Global Partners Junior by Anissa Bazari

Global Partners Junior by Anissa Bazari

 

 

 

 

 

 

I am Program Manager of Global Partners Junior, a technology driven education program that connects urban middle schoolers around the world. In this role, I have the privilege of working with educators from Accra to Vancouver to bring technology integration, global awareness, and project based learning to their classrooms. An incredibly diverse group of 2,500 students in 30 cities participate. Our many educators are equally diverse, creating the opportunity for an ongoing exchange of best practices from classrooms around the world. On any given day, I may speak with educators in Mumbai, Rio de Janiero, Hong Kong, Sydney, Bogota, London and New York, all of whom share the same goals for their students but have different pedagogical perspectives. As a former New York City public school teacher, I am constantly amazed and invigorated by this exchange of ideas.

 

So how does Global Partners Junior work? Each week, students meet for 2-4 hours in classrooms around the world and communicate online about topics relevant to all cultures using a shared curriculum. They research facts about their communities and international cities, exchange messages on our password-protected website at gpjunior.tiged.org, and create multimedia projects and video greetings.
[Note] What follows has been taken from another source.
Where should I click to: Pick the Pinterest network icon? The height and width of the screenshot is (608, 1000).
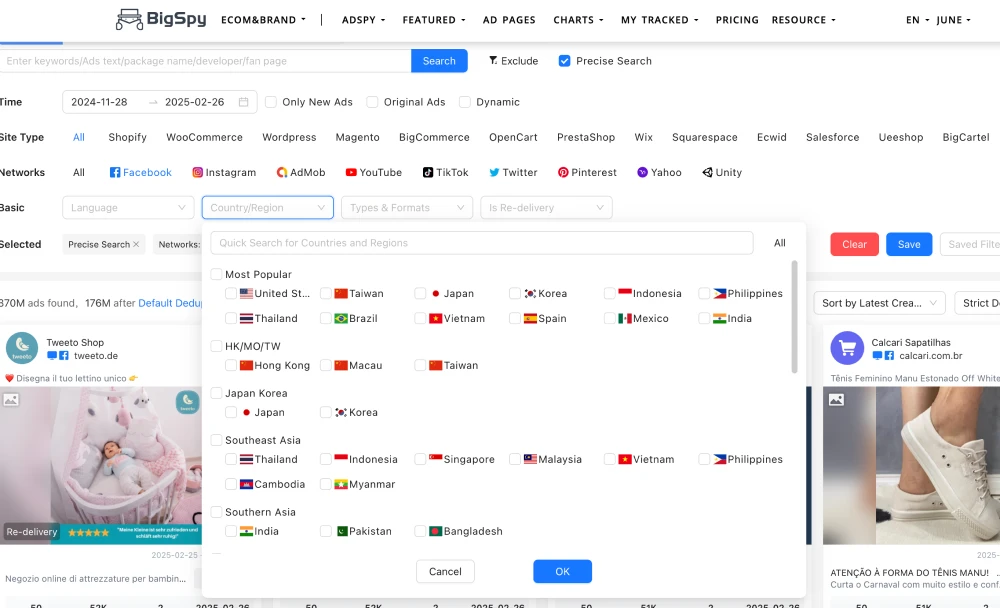563,172
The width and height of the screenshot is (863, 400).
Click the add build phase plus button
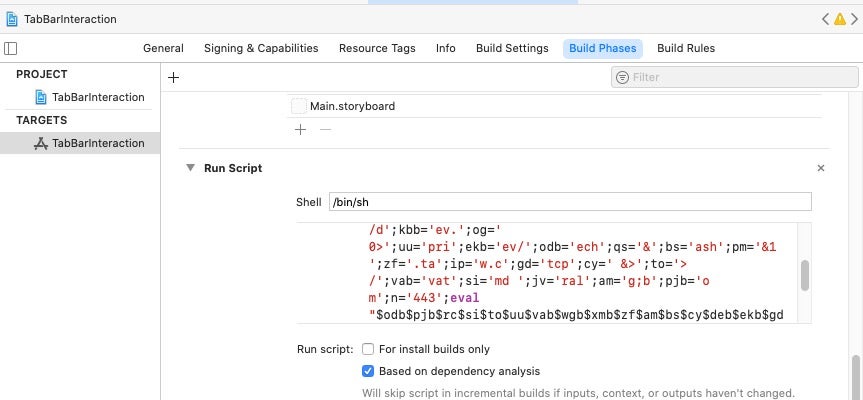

Now in its ninth year, this program was developed by New York City Global Partners, the nonprofit organization that connects the Mayor’s Office of the City of New York to cities around the world.

 

The curriculum topic that guides students’ interactions changes every year to keep the conversation exciting. Past topics have included local and global business, environmental sustainability, and city parks. Each curriculum is focused on issues relevant to urban youth and is developed by our staff in partnership with content area experts. The topic itself, while important, is less a central focus than a lens through which students can examine their own cities and draw comparisons with others.
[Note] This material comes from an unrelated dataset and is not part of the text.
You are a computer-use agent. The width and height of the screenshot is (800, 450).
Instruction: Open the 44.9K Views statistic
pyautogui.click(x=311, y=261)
For example, this year students are collaborating on the Urban Stages curriculum, which focuses on international theater production. Students explore elements of theater such as playwriting and set, costume and sound design, and share their learning with their international peers through blog posts, discussion forums, and video chats. They will create hundreds of multimedia projects throughout the year. Highlights so far include a student-designed website and podcast about local theaters in Toronto; a promotional video about current productions from Warsaw; and digitally designed storyboards of international folktales from New York City. Students constantly explore new technology resources, employing both video editing and digital design software and free online tools such as Prezi, SketchUp and VoiceThread to create dynamic representations of their research. For the culminating project, students will transform an underutilized space in their community into a theater and create an original performance.
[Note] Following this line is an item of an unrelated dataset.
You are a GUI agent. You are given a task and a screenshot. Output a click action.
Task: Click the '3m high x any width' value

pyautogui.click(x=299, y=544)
One of the strengths of all Global Partners Junior curricula is that they are adaptable to an immense variety of classroom contexts and focuses. The program was developed in cooperation with the NYC Department of Parks and Recreation, and was originally offered by Parks afterschool programs. Global Partners has since expanded the program within New York City to include public schools and afterschool programs operated by the NYC Housing Authority, the New York Public Library, and the Sports and Arts in Schools Foundation. Each of these groups, along with our 75 international classes, brings its own personality and priorities to the shared curriculum; some classes focus more on introducing students to new technology tools, while others emphasize literacy skills and knowledge of global cultures.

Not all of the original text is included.